Retour d'expérience

De l’honneur et du travail de l’entretien

Par Brahim Metiba

À la suite de la publication sur Seira.io d’un entretien avec Frédérique Vidal, ancienne ministre de l’Enseignement supérieur, de la Recherche et de l’Innovation, j’ai reçu ce message en privé :

« Cher Monsieur,

J’ai longuement hésité quant à la réponse à vous apporter, car je craignais qu’un entretien sur votre site web soit perçu comme un potentiel conflit d’intérêt avec les appels d’offre d’AMO de mon université.

Cependant, l’entretien que vous avez mené avec Frédérique Vidal me simplifie grandement la tâche : que vous accordiez du crédit à une ancienne ministre qui a commandité une enquête au CNRS sur l’islamo-gauchisme à l’université en 2021 me consterne et vous déshonore.

Ma réponse est donc définitivement non.

Très cordialement, »

Rappel du contexte : l’« islamo-gauchisme »

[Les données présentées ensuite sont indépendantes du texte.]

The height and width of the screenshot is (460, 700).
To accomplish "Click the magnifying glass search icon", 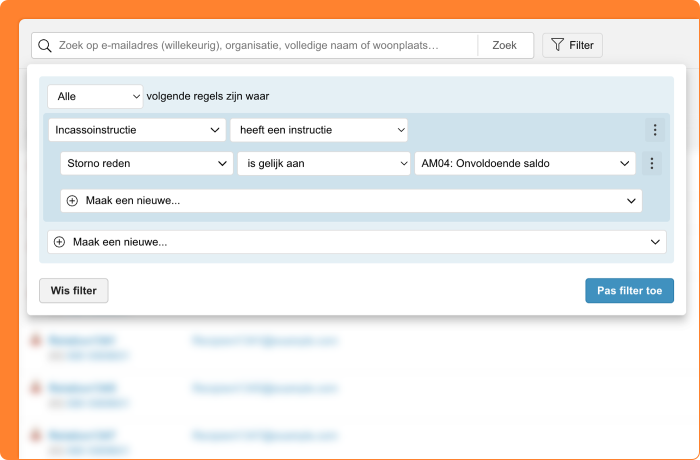I will pyautogui.click(x=45, y=46).
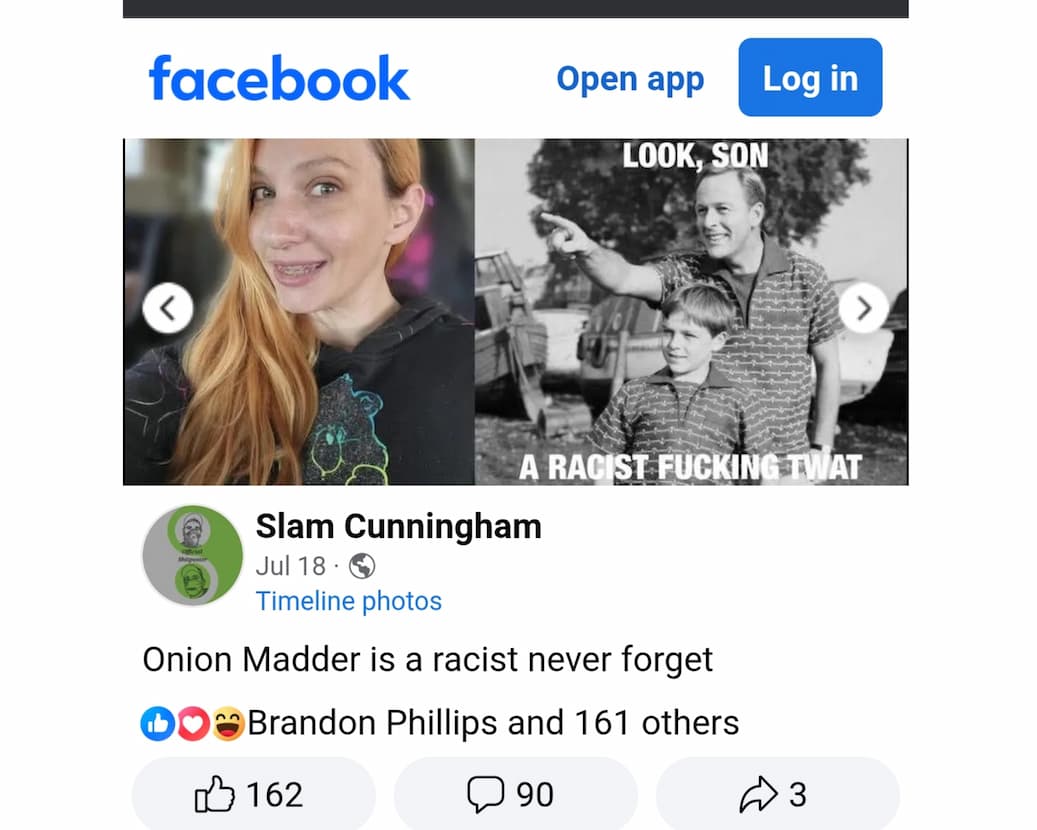Click the public globe privacy icon
This screenshot has height=830, width=1037.
[x=362, y=567]
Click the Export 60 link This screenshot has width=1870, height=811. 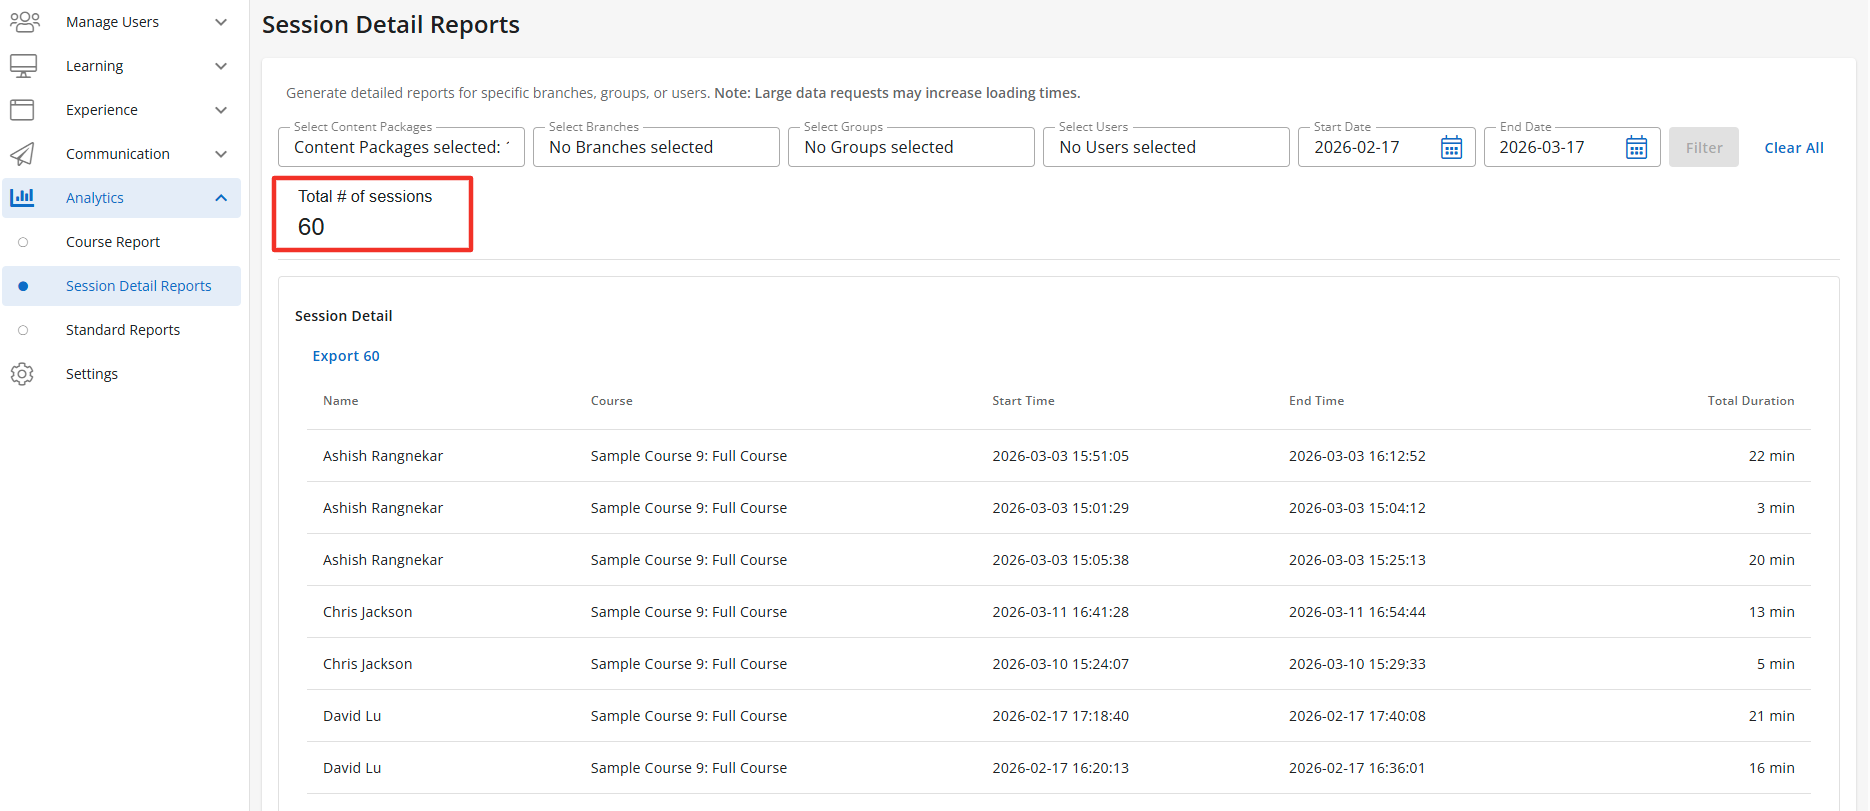346,356
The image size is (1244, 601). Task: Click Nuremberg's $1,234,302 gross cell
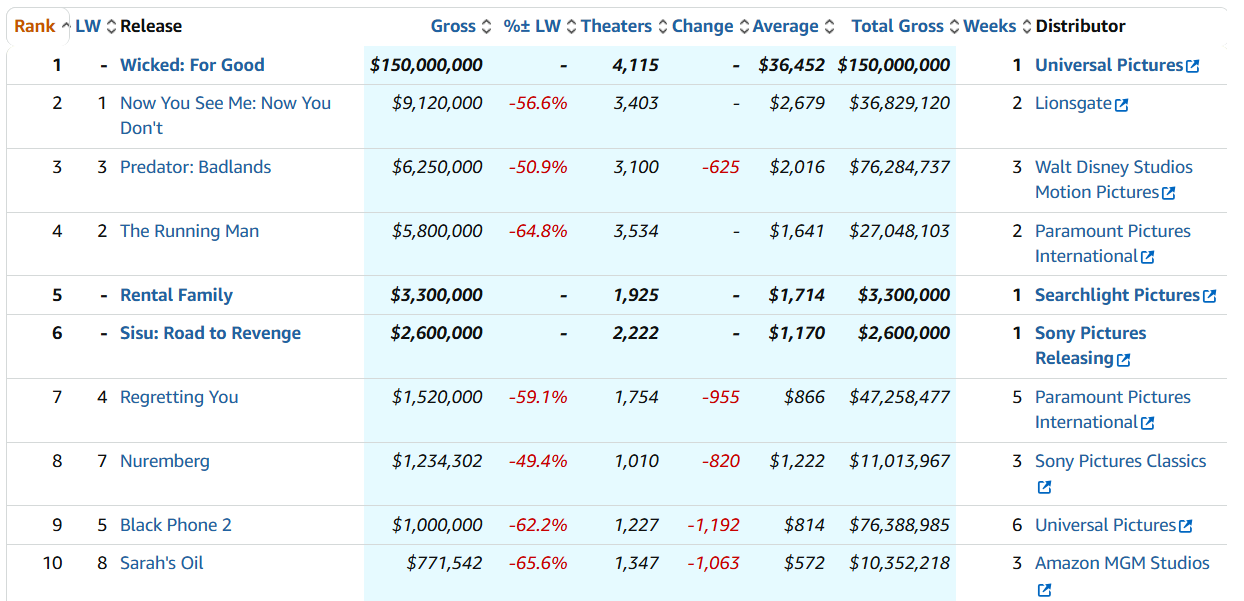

En février 2021, alors qu’elle était ministre, Frédérique Vidal avait demandé au CNRS une enquête sur ce qu’elle nommait « l’islamo-gauchisme » à l’université. Cette décision a marqué durablement son image dans une partie du monde universitaire.

Quatre ans plus tard, l’évocation de son nom continue de polariser les réactions. L’entretien que nous avons mené a donc été vu par certains non pas comme une enquête ou un exercice de compréhension, mais comme une forme de caution.

Qu’est-ce que l’entretien ?

C’est précisément là qu’il faut rappeler ce qu’est un entretien. L’entretien relève de la maïeutique : cet art socratique de faire advenir la pensée par le dialogue, l’écoute et la relance. Il ne s’agit ni d’un acte d’allégeance ni d’une entreprise d’excommunication.

Interroger, écouter, confronter : telle est la vocation de l’entretien. Sa finalité n’est pas de conférer une médaille symbolique ou d’infliger une sanction morale, mais de produire de l’intelligibilité sur une trajectoire, une stratégie, une vision.

Qu’est-ce que l’honneur ?

Le mot utilisé dans le message – « déshonneur » – mérite lui aussi d’être interrogé. Dans son acception classique, l’honneur renvoie à un capital symbolique, un bien extérieur au sens aristotélicien. Comme le rappelle Aristote dans l’Éthique à Nicomaque, l’honneur n’est pas une vertu en soi, mais ce que les autres nous attribuent en reconnaissance d’une vertu supposée.

Montaigne, plus tard, notait combien l’honneur dépend du regard d’autrui : il est une scène sociale, presque théâtrale, où l’on incarne une réputation plus qu’on ne déploie une pensée.

Appliqué à l’entretien, le recours à cette catégorie est problématique. Car juger un entretien à l’aune de l’honneur ou du déshonneur revient à substituer à l’espace critique une logique chevaleresque, où il ne s’agit plus d’évaluer des idées mais des blasons, non plus d’entendre des arguments mais de distribuer des réputations.

Un symptôme de notre époque

Ce glissement dit sans doute quelque chose de notre temps. Nous vivons dans une conversation publique où l’on soupçonne souvent davantage qu’on n’examine, où l’on réduit le débat à des procès en loyauté. Dans cet horizon, écouter devient suspect, comprendre ressemble à cautionner, et interroger revient à s’aligner.

Or, la valeur de l’entretien est précisément de résister à cette dérive. Il ne s’agit pas d’honorer ou de déshonorer qui que ce soit, mais de donner à entendre. L’honneur n’est pas la bonne catégorie pour penser ce travail. Ce qui est en jeu, c’est la dignité du débat intellectuel et la possibilité d’accueillir des paroles plurielles dans toute leur complexité.

En guise de conclusion

Rappelons une exigence simple : lire avant de condamner, comprendre avant de disqualifier, écouter avant de juger. C’est à cette condition que l’entretien garde son sens, et que le débat intellectuel peut encore échapper aux logiques d’honneur et de déshonneur pour se consacrer à ce qui importe : les idées.